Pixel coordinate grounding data
——————————

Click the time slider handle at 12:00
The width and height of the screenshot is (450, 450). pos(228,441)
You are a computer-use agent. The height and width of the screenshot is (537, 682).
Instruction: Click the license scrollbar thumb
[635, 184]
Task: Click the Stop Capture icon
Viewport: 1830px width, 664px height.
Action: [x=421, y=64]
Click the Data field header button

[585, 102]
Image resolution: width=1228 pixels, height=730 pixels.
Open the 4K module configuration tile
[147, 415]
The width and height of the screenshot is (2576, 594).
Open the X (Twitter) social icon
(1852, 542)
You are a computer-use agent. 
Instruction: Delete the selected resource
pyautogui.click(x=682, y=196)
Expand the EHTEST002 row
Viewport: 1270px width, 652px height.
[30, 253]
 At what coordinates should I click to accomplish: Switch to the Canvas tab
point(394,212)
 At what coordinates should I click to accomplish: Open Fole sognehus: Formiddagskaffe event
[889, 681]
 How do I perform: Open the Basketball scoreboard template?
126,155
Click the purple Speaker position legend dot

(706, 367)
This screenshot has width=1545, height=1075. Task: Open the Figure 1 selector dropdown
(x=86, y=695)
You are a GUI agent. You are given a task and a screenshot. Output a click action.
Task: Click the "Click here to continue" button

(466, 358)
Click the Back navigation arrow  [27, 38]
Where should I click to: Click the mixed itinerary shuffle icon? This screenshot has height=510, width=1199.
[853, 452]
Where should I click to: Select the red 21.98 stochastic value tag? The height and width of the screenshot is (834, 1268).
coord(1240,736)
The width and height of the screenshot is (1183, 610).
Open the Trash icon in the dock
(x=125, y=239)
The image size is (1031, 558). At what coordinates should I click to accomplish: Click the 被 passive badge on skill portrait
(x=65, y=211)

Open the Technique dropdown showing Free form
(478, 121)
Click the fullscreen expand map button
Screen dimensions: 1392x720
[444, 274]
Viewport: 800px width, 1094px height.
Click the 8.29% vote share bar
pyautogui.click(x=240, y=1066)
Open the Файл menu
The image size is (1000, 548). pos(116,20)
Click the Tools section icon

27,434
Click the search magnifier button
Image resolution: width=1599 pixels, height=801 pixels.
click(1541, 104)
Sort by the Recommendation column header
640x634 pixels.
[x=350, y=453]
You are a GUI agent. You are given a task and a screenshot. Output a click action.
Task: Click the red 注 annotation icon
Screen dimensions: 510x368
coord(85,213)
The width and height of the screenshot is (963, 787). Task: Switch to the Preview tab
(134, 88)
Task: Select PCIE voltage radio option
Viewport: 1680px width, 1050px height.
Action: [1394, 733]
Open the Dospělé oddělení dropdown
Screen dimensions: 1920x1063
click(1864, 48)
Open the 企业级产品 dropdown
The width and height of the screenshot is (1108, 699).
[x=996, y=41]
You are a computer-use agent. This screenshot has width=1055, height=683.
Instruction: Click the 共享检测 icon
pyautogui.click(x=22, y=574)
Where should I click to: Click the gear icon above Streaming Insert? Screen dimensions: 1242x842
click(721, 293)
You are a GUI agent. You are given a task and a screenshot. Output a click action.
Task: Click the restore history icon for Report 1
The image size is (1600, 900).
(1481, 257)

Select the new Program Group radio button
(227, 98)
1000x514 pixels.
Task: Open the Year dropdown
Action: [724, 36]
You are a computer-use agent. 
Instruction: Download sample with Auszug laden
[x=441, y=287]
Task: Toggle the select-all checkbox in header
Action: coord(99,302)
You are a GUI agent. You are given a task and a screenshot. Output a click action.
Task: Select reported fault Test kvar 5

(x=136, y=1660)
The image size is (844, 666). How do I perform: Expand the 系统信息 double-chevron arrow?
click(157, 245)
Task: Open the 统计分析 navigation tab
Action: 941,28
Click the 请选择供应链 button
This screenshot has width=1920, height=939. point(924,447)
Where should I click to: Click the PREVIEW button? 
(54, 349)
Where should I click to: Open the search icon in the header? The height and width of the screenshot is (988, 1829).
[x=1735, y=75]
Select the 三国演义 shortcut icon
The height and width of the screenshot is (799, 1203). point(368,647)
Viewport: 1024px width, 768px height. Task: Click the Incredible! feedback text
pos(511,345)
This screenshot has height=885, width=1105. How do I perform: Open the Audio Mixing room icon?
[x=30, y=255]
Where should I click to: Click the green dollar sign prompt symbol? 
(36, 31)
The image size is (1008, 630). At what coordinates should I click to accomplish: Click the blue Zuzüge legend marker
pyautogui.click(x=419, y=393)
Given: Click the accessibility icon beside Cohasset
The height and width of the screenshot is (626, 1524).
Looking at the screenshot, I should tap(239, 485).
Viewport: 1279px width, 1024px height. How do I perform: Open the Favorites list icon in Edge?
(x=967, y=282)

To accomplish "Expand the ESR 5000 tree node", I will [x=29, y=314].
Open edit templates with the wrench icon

——————————

Description of the task —
Transcribe all of the entries without altering anything.

Answer below —
Click the time slider handle at 12:00
The width and height of the screenshot is (450, 450). pos(228,441)
You are a computer-use agent. The height and width of the screenshot is (537, 682).
Instruction: Click the license scrollbar thumb
[635, 184]
Task: Click the Stop Capture icon
Viewport: 1830px width, 664px height.
Action: [x=421, y=64]
Click the Data field header button

[585, 102]
Image resolution: width=1228 pixels, height=730 pixels.
Open the 4K module configuration tile
[147, 415]
The width and height of the screenshot is (2576, 594).
Open the X (Twitter) social icon
(1852, 542)
You are a computer-use agent. 
Instruction: Delete the selected resource
pyautogui.click(x=682, y=196)
Expand the EHTEST002 row
Viewport: 1270px width, 652px height.
[30, 253]
 At what coordinates should I click to accomplish: Switch to the Canvas tab
point(394,212)
 At what coordinates should I click to accomplish: Open Fole sognehus: Formiddagskaffe event
[889, 681]
 How do I perform: Open the Basketball scoreboard template?
126,155
Click the purple Speaker position legend dot

(706, 367)
This screenshot has width=1545, height=1075. Task: Open the Figure 1 selector dropdown
(x=86, y=695)
You are a GUI agent. You are given a task and a screenshot. Output a click action.
Task: Click the "Click here to continue" button

(466, 358)
Click the Back navigation arrow  [27, 38]
Where should I click to: Click the mixed itinerary shuffle icon? This screenshot has height=510, width=1199.
[853, 452]
Where should I click to: Select the red 21.98 stochastic value tag? The height and width of the screenshot is (834, 1268).
coord(1240,736)
The width and height of the screenshot is (1183, 610).
Open the Trash icon in the dock
(x=125, y=239)
The image size is (1031, 558). At what coordinates should I click to accomplish: Click the 被 passive badge on skill portrait
(x=65, y=211)

Open the Technique dropdown showing Free form
(478, 121)
Click the fullscreen expand map button
Screen dimensions: 1392x720
[444, 274]
Viewport: 800px width, 1094px height.
Click the 8.29% vote share bar
pyautogui.click(x=240, y=1066)
Open the Файл menu
The image size is (1000, 548). pos(116,20)
Click the Tools section icon

27,434
Click the search magnifier button
Image resolution: width=1599 pixels, height=801 pixels.
click(1541, 104)
Sort by the Recommendation column header
640x634 pixels.
[x=350, y=453]
You are a GUI agent. You are given a task and a screenshot. Output a click action.
Task: Click the red 注 annotation icon
Screen dimensions: 510x368
coord(85,213)
The width and height of the screenshot is (963, 787). Task: Switch to the Preview tab
(134, 88)
Task: Select PCIE voltage radio option
Viewport: 1680px width, 1050px height.
Action: [1394, 733]
Open the Dospělé oddělení dropdown
Screen dimensions: 1920x1063
click(1864, 48)
Open the 企业级产品 dropdown
The width and height of the screenshot is (1108, 699).
[x=996, y=41]
You are a computer-use agent. This screenshot has width=1055, height=683.
Instruction: Click the 共享检测 icon
pyautogui.click(x=22, y=574)
Where should I click to: Click the gear icon above Streaming Insert? Screen dimensions: 1242x842
click(721, 293)
You are a GUI agent. You are given a task and a screenshot. Output a click action.
Task: Click the restore history icon for Report 1
The image size is (1600, 900).
(1481, 257)

Select the new Program Group radio button
(227, 98)
1000x514 pixels.
Task: Open the Year dropdown
Action: [724, 36]
You are a computer-use agent. 
Instruction: Download sample with Auszug laden
[x=441, y=287]
Task: Toggle the select-all checkbox in header
Action: coord(99,302)
You are a GUI agent. You are given a task and a screenshot. Output a click action.
Task: Select reported fault Test kvar 5

(x=136, y=1660)
The image size is (844, 666). How do I perform: Expand the 系统信息 double-chevron arrow?
click(157, 245)
Task: Open the 统计分析 navigation tab
Action: 941,28
Click the 请选择供应链 button
This screenshot has width=1920, height=939. point(924,447)
Where should I click to: Click the PREVIEW button? 
(54, 349)
Where should I click to: Open the search icon in the header? The height and width of the screenshot is (988, 1829).
[x=1735, y=75]
Select the 三国演义 shortcut icon
The height and width of the screenshot is (799, 1203). point(368,647)
Viewport: 1024px width, 768px height. Task: Click the Incredible! feedback text
pos(511,345)
This screenshot has height=885, width=1105. How do I perform: Open the Audio Mixing room icon?
[x=30, y=255]
Where should I click to: Click the green dollar sign prompt symbol? 
(36, 31)
The image size is (1008, 630). At what coordinates should I click to accomplish: Click the blue Zuzüge legend marker
pyautogui.click(x=419, y=393)
Given: Click the accessibility icon beside Cohasset
The height and width of the screenshot is (626, 1524).
Looking at the screenshot, I should tap(239, 485).
Viewport: 1279px width, 1024px height. How do I perform: Open the Favorites list icon in Edge?
(x=967, y=282)

To accomplish "Expand the ESR 5000 tree node", I will [x=29, y=314].
Open edit templates with the wrench icon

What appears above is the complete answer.